**GIVEN INFORMATION**
------------------------------------------------
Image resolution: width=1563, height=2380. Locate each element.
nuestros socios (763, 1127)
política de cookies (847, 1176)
------------------------------------------------
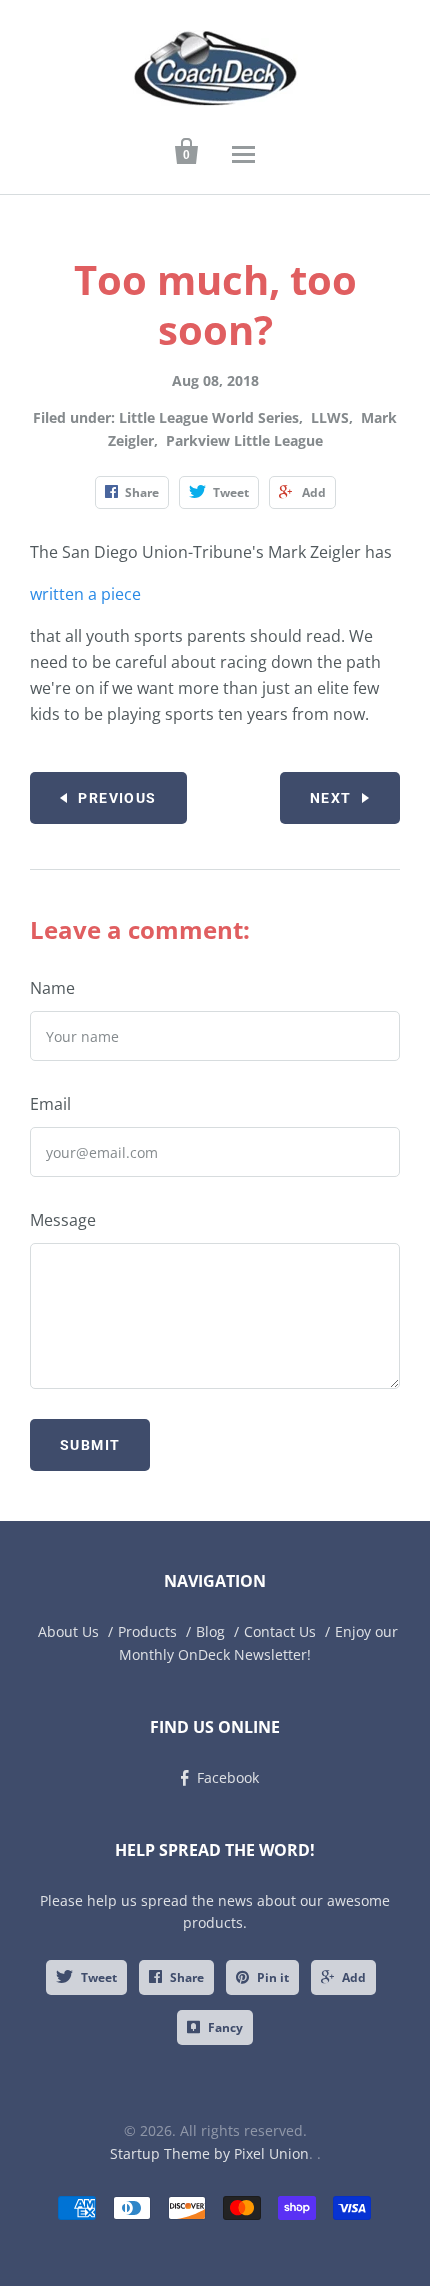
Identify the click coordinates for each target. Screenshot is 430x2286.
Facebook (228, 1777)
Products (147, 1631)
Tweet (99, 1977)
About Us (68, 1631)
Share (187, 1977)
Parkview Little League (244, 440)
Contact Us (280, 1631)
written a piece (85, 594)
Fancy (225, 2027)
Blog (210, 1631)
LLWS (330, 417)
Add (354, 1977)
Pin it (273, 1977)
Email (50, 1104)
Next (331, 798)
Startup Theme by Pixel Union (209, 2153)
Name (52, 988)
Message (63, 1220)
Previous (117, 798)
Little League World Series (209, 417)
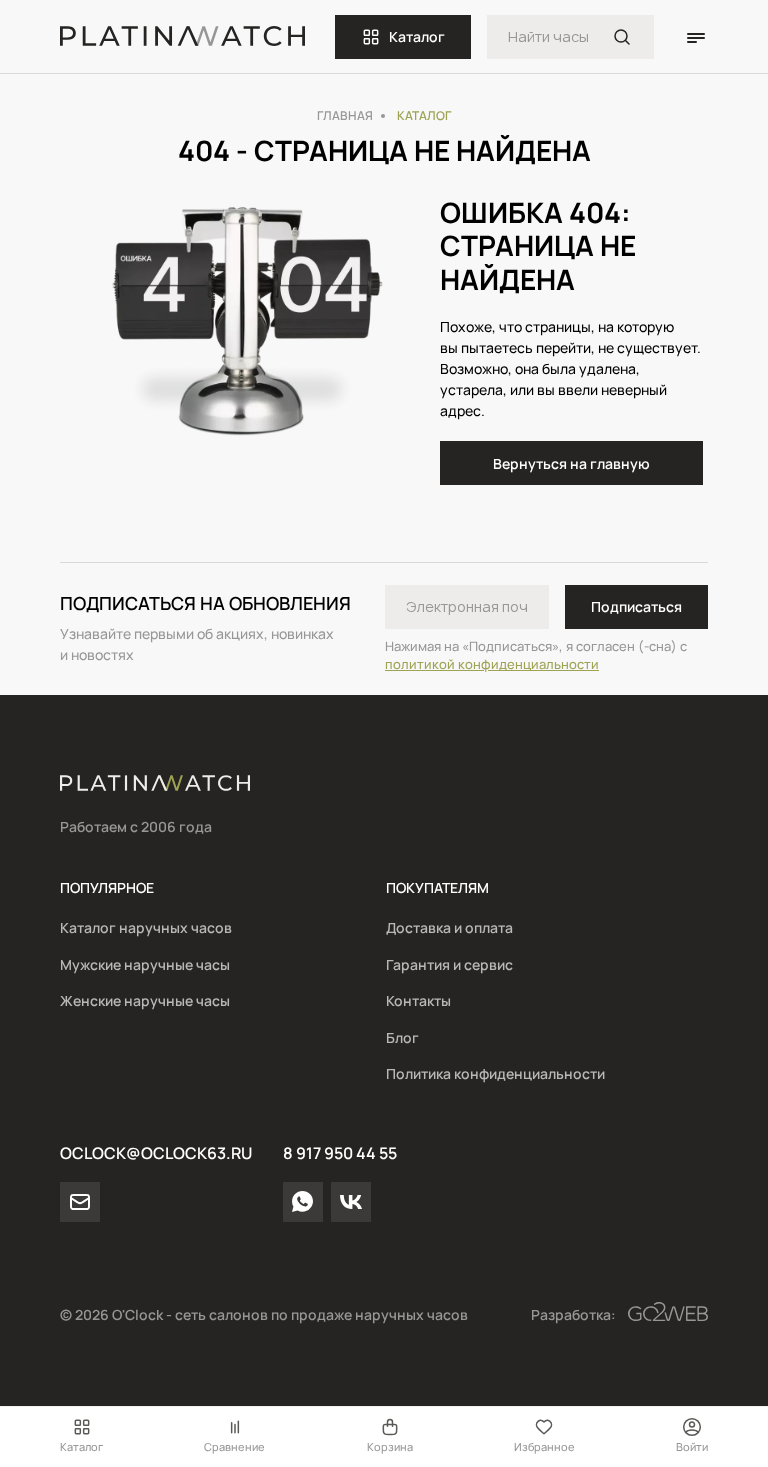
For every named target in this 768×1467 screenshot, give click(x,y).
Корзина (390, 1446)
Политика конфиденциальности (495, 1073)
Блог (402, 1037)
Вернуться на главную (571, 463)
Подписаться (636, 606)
------------------------------------------------
**TO DO**
Nothing but a number should be returned: the count of lines in the listing that contain the string "League".

**WRITTEN SOLUTION**
2